Task input Block Start

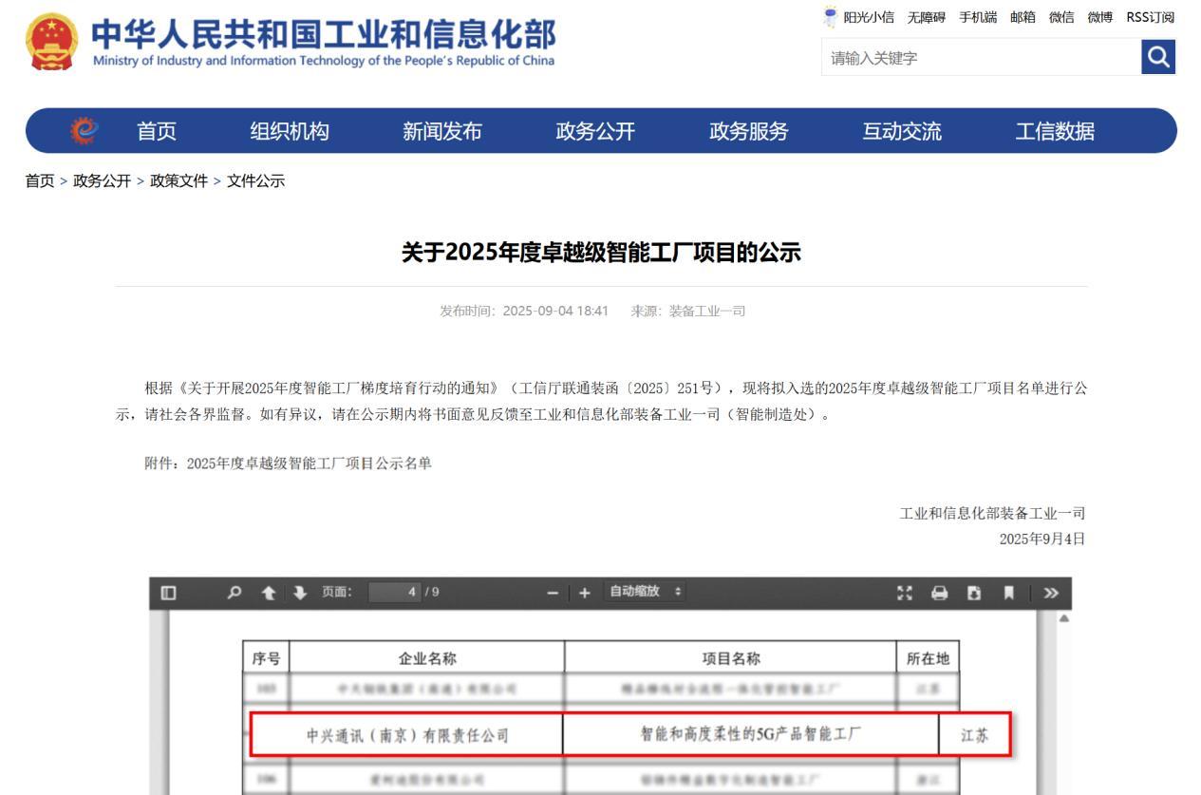
Task: Go to previous page with up arrow
Action: (271, 591)
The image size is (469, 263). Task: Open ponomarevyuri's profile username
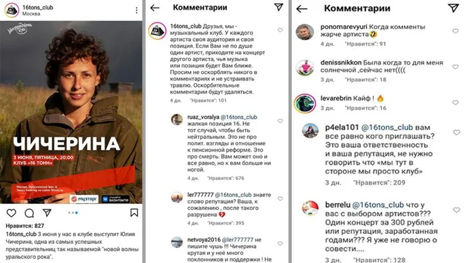pos(344,27)
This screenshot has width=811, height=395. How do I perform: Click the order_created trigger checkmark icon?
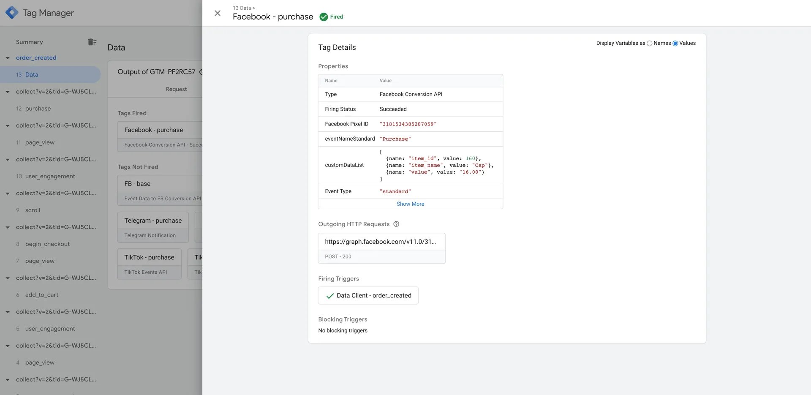click(330, 296)
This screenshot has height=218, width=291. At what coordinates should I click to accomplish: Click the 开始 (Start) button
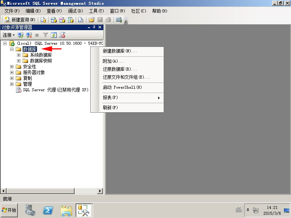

Task input Block End

- The task -
Where the line containing "The image size" appears in the data above, begin there and output every line through the last, exactly and without pictures.

- Task solution -
The image size is (469, 263). Task: Open ponomarevyuri's profile username
pos(344,27)
This screenshot has width=811, height=395. How do I perform: Click the order_created trigger checkmark icon?
click(330, 296)
This screenshot has height=218, width=291. At what coordinates should I click to accomplish: Click the 开始 (Start) button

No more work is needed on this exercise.